According to the Electronic Frontier Foundation, the problem is CFAA and the definition of “unauthorized access” to a computer. The EFF believes that the ruling gives the power to grant access to the owner of the computer and not the account holder. The EFF believes that this interpretation of the CFAA prevents people from giving access to their accounts to systems like Netflix, HBO GO, Hulu, etc. without the authorization of the company that owns the system.
This does not mean that sharing your Netflix password is now a federal crime. It does mean that one of the judges and advocacy groups believe that the ruling may impact future cases.
Judge McKeown attempts to clarify the scope of their ruling:
“We are mindful of the examples noted in Nosal I — and reiterated by Nosal and various amici — that ill-defined terms may capture arguably innocuous conduct, such as password sharing among friends and family, inadvertently “mak[ing] criminals of large groups of people who would have little reason to suspect they are committing a federal crime.” Nosal I, 676 F.3d at 859. But the circumstance here — former employees whose computer access was categorically revoked and who surreptitiously accessed data owned by their former employer — bears little resemblance to asking a spouse to log in to an email account to print a boarding pass.

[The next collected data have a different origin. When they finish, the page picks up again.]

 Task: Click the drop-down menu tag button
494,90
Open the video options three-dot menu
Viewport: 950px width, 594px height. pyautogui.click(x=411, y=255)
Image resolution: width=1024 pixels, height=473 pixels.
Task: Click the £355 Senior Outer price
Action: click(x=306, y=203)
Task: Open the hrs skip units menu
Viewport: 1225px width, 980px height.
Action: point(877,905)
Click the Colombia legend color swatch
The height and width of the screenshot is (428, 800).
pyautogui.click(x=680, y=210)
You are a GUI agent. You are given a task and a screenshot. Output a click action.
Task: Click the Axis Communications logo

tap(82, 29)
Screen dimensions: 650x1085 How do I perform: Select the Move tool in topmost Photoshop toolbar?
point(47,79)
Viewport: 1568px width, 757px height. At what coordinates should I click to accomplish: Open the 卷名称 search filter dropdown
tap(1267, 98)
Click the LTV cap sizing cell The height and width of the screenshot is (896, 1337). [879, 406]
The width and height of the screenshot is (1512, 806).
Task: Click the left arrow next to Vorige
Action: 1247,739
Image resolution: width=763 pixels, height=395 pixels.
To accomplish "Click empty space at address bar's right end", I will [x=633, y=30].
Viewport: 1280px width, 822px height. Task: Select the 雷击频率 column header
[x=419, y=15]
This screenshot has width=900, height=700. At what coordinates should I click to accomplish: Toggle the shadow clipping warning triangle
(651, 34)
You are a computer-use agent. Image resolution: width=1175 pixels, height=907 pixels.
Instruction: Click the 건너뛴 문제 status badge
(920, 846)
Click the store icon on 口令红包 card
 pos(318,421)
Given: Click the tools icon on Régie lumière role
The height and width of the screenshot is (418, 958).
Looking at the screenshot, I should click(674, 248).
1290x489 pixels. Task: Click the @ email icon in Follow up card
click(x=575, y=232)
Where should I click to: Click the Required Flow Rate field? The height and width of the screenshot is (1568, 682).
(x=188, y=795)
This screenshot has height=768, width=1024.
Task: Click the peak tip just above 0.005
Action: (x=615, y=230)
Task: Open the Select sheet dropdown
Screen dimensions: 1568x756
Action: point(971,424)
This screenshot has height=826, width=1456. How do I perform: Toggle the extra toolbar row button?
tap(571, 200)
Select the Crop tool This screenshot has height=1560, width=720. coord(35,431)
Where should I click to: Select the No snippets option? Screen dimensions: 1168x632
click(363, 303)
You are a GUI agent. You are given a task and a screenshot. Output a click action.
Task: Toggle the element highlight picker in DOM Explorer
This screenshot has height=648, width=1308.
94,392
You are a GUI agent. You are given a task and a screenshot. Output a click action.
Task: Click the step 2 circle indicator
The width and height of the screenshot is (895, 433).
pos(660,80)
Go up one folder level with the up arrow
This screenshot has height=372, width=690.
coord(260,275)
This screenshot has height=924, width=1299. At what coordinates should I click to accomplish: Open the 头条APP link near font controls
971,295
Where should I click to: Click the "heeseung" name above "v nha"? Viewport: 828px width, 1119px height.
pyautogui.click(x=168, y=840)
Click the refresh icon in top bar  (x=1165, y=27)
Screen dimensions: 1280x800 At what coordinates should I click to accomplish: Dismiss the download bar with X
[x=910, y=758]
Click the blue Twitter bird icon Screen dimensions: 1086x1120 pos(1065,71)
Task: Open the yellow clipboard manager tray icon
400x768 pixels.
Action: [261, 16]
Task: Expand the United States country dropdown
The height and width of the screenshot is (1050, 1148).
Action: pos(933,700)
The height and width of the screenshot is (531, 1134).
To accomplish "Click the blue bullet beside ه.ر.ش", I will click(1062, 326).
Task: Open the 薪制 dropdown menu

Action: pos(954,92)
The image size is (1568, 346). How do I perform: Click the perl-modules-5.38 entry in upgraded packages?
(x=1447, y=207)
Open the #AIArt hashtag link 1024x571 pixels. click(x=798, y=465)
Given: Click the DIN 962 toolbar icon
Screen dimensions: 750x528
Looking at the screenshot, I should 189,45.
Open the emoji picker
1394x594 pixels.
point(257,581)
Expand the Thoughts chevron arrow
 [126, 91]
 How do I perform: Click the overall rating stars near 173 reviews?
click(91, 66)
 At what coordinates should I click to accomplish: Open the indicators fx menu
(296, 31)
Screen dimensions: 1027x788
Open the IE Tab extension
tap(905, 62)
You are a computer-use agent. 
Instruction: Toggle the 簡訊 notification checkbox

The charges at issue in this appeal do not stem from the ambiguous language of Nosal I — “exceeds authorized access” — but instead relate to a common, unambiguous term. The reality is that facts and context matter in applying the term “without authorization.””
You may wonder what does Netflix and HBO think about password sharing. Back in January 16, 2014, HBO Chairman and Chief Executive Richard Piepler toldBuzzfeed password sharing wasn’t encouraged, but they saw it as a “terrific marketing vehicle for the next generation of viewers.” Netflix CEO Reed Hastings took it a step further earlier this year at the Consumer Electronics Show saying that he saw people sharing their Netflix accounts as a positive thing.
“We love people sharing Netflix. That’s a positive thing, not a negative thing.” CEO Reed Hastings
Of course in both cases they were talking about friends and family.
Just don’t share your passwords in Tennessee. In 2011, their state passed a law that made it a crime for anyone other than account holders to log into services like Netflix, Hulu Plus, Rdio, or Rhapsody.